[[ Input data, beginning ]]

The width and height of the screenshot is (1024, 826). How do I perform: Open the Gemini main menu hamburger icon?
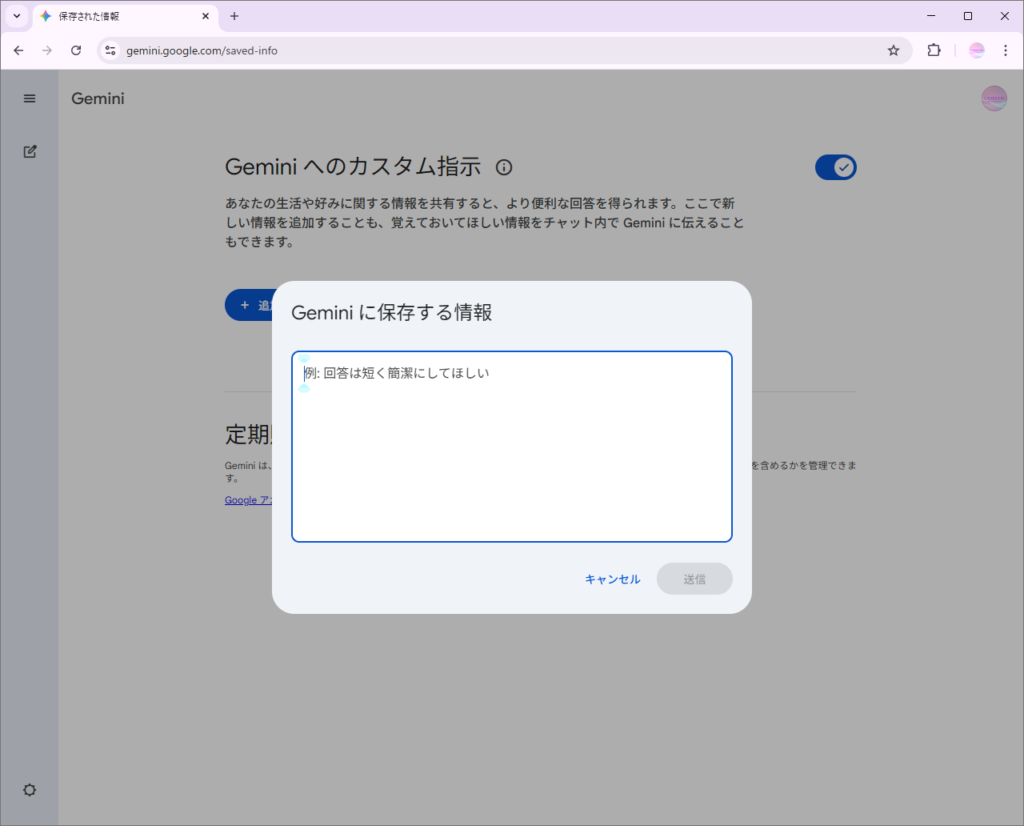click(x=29, y=98)
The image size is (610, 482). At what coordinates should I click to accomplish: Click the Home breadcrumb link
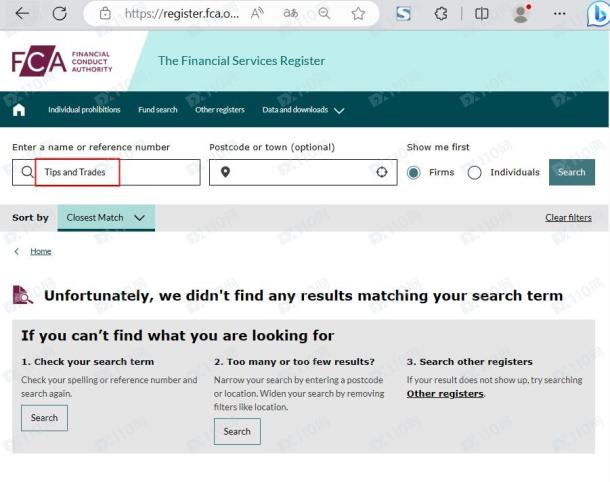click(x=41, y=251)
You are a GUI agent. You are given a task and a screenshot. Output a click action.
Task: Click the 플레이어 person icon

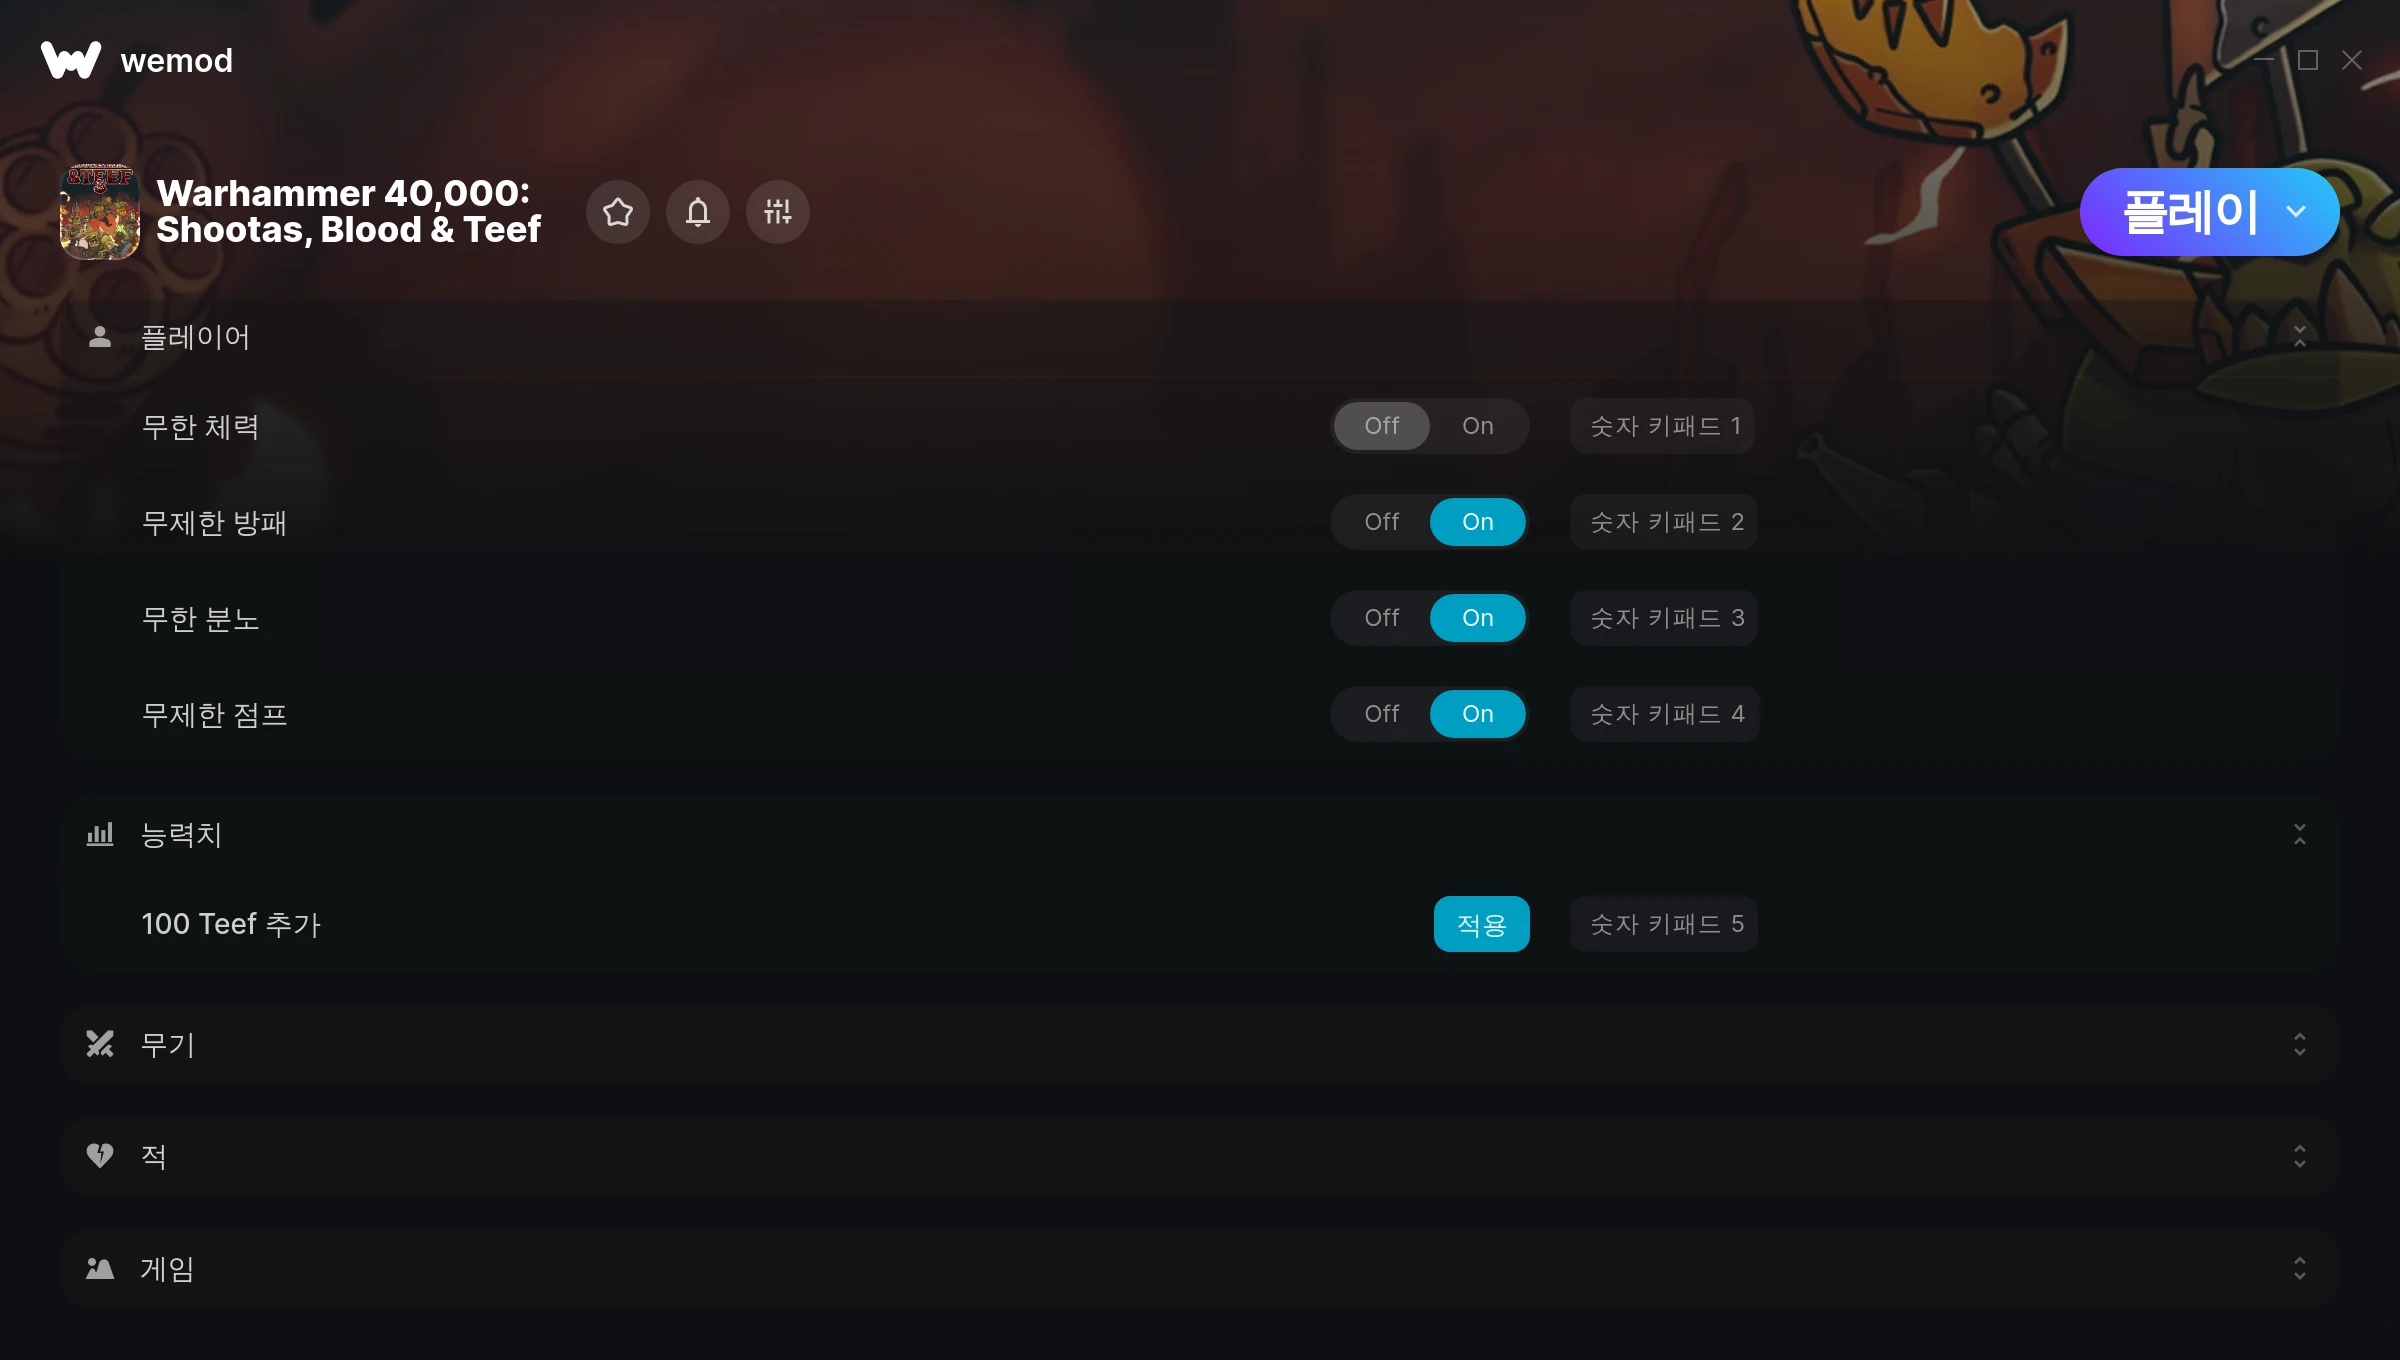click(100, 337)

[[ Input data, end ]]

All that is needed is the span from the line with "You are a GUI" through the last line of the material above, reproduced exactly and free of pictures.

• _Solution to the exercise_
You are a GUI agent. You are given a task and a screenshot. Output a click action.
Task: Click the 플레이어 person icon

click(100, 337)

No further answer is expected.